BARREL-PROTECT® offre un percorso più semplice, più sicuro e in definitiva più efficace. Nessun gas tossico. Nessuna attrezzatura costosa. Nessun degrado dei materiali. Solo tannini di quercia naturali che fanno ciò che hanno sempre fatto: proteggere il vino.
Meno botti, meno rifiuti, meno trasporto
C'è anche un argomento ambientale più ampio. Prolungando la vita delle botti, BARREL-PROTECT® riduce la necessità di produrre botti nuove. Meno querce abbattute, meno trasporto, meno emissioni di carbonio.
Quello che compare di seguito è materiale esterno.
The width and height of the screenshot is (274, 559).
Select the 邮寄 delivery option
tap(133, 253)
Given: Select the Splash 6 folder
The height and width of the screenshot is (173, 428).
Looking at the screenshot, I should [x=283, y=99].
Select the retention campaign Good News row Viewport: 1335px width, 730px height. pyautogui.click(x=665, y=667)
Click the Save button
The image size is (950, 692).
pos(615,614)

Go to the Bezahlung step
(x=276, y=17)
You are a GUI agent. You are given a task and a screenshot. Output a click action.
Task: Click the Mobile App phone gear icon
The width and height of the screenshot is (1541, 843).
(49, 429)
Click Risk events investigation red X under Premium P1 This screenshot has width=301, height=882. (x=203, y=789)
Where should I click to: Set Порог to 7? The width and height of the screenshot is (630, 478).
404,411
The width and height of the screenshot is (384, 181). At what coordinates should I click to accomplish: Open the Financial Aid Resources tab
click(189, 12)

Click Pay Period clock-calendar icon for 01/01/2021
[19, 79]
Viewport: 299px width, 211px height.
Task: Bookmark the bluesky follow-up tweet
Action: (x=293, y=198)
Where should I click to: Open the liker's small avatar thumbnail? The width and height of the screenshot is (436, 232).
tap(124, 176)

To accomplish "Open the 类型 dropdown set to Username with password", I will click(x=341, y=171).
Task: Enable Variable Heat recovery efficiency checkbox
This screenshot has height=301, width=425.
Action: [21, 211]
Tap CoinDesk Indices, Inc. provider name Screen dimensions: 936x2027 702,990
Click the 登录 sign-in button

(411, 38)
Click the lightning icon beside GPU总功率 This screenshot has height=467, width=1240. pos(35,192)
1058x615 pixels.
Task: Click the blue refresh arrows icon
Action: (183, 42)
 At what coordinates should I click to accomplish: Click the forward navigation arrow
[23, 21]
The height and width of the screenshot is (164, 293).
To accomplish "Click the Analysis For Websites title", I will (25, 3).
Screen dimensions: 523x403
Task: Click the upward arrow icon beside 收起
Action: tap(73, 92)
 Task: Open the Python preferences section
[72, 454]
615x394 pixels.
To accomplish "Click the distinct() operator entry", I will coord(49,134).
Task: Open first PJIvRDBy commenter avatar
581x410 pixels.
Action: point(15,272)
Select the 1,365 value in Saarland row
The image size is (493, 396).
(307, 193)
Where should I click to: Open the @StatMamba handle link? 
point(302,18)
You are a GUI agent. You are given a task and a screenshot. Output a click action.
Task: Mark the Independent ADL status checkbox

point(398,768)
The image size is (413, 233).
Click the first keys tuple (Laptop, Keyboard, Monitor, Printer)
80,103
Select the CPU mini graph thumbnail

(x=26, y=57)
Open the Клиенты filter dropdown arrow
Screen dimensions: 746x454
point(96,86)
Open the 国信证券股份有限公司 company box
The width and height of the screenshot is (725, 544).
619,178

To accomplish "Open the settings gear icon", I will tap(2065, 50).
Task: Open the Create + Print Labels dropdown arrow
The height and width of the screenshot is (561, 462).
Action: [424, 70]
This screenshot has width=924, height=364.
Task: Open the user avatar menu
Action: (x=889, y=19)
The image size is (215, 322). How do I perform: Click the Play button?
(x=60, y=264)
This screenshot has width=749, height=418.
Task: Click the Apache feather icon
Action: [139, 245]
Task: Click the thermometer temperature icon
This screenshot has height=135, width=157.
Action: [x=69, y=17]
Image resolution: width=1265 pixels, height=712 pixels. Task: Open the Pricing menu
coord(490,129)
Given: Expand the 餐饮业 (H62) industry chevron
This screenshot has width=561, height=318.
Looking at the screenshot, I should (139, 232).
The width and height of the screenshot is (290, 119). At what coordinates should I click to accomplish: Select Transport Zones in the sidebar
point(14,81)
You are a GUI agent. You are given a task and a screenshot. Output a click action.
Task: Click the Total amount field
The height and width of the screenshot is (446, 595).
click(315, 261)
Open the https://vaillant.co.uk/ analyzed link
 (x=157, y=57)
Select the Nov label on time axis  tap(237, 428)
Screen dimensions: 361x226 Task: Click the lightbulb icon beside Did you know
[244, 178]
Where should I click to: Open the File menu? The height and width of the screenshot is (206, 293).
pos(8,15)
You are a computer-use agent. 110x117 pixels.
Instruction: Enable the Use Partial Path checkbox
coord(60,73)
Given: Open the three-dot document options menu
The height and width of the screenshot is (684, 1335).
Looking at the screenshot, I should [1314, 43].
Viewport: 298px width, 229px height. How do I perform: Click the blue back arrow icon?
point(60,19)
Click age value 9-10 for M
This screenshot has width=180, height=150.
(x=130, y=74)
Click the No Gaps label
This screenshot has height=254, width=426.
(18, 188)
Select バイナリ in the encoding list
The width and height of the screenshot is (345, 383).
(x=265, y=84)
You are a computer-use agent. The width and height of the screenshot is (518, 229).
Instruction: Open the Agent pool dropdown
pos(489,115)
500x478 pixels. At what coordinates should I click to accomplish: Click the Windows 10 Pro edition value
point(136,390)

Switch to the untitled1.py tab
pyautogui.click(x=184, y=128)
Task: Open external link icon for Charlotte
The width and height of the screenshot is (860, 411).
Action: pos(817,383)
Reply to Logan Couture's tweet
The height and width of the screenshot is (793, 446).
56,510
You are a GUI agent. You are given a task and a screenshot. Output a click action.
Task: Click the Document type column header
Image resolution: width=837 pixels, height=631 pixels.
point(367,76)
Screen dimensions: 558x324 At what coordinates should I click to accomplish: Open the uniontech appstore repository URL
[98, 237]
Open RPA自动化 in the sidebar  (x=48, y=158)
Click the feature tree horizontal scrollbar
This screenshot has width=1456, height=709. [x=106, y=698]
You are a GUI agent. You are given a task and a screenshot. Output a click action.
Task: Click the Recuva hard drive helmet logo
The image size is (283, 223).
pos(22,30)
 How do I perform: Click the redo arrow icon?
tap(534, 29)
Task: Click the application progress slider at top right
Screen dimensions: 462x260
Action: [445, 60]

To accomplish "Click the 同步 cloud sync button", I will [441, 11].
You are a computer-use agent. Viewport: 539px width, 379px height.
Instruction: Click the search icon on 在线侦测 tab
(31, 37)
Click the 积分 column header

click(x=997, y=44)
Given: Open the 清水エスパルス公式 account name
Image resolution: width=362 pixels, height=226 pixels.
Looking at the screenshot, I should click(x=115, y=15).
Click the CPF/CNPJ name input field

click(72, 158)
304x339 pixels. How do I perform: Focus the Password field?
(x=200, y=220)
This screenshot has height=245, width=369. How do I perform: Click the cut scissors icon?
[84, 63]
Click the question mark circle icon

E per le botti che raggiungono la fine della loro vita vinicola, una botte ben mantenuta ha maggior valore sul mercato della distillazione, il che significa una seconda vita piuttosto che uno scarto.
La nostra convinzione
Abbiamo fabbricato e lavorato con prodotti di quercia per tutta la nostra vita professionale. Conosciamo questa materia prima. Sappiamo cosa può apportare e sappiamo cosa le dobbiamo. La protezione delle botti non deve avvenire a scapito della salute dei lavoratori, dell'acqua o dell'ambiente. BARREL-PROTECT® dimostra che possiamo fare le cose diversamente: con efficacia, con rispetto e con buon senso.